The Mudcat Café TM
Thread #51357   Message #1191024
Posted By: Q (Frank Staplin)
21-May-04 - 04:41 PM
Thread Name: Tune Req: Native American Folk Songs for kids
Subject: RE: Tune Req: Native American Folk Songs for kids
Recently reprinted at Univ. Arizona Press, paperback:
Frank Hamilton Cushing, "Zuñi Folk Tales," 474 pp. The tales are written in a form that is easily read aloud to an audience (as these tales were meant to be). The author lived as a Zuñi for many years. None of the tales has been Disneyfied or otherwise distorted. They were collected before 1900, and have not been contaminated by our culture's re-interpretations.Some remind of Aesop, e. g. The Coyote and the Ravens, How the Turtle Duped the Coyote, etc.

Not many songs, but here is one, from "The Boy Hunter Who Never Sacrificed to the Deer He Had Slain: or the Origin of the Society of Rattlesnakes."
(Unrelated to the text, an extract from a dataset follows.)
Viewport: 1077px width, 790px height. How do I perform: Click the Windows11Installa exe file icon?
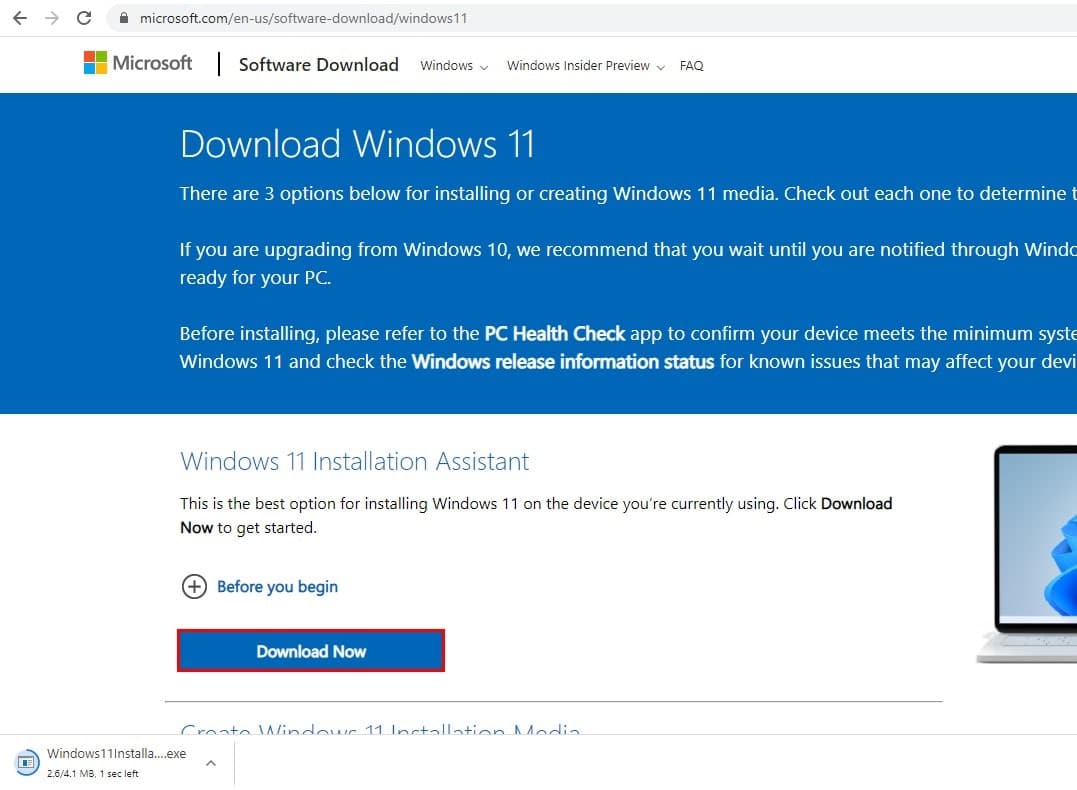point(28,763)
A Call for the People to Gather-

Ye, our children, listen!
Ye I will this day inform,
Our child, our father,
He of the strong hand,
He who hunts the Deer
Goes into the Sunset world,
Goes, our Sun-father to greet;
Gather at the sacred houses,
Bring thy prayer-sticks, twines and feathers,
And prepare for him,-
For the Sun-father,
For the Moon-mother,
For the Great Ocean,
For the prey-beings, plumes and treasures.
Hasten, hasten, ye our children, in the morning!
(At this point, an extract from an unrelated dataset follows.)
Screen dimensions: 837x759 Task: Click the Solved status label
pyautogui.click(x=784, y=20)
One story, which my kids loved, was "How the Rattlesnakes came to be what they are." It starts out, "Know you that long ago there lived at Yathpew'nan, as live there now, many Rattlesnakes; but then they were men and women, only of a Rattlesnake kind."
The stories were collected before 1900, when the Zuñi People were little comtaminated by modern life.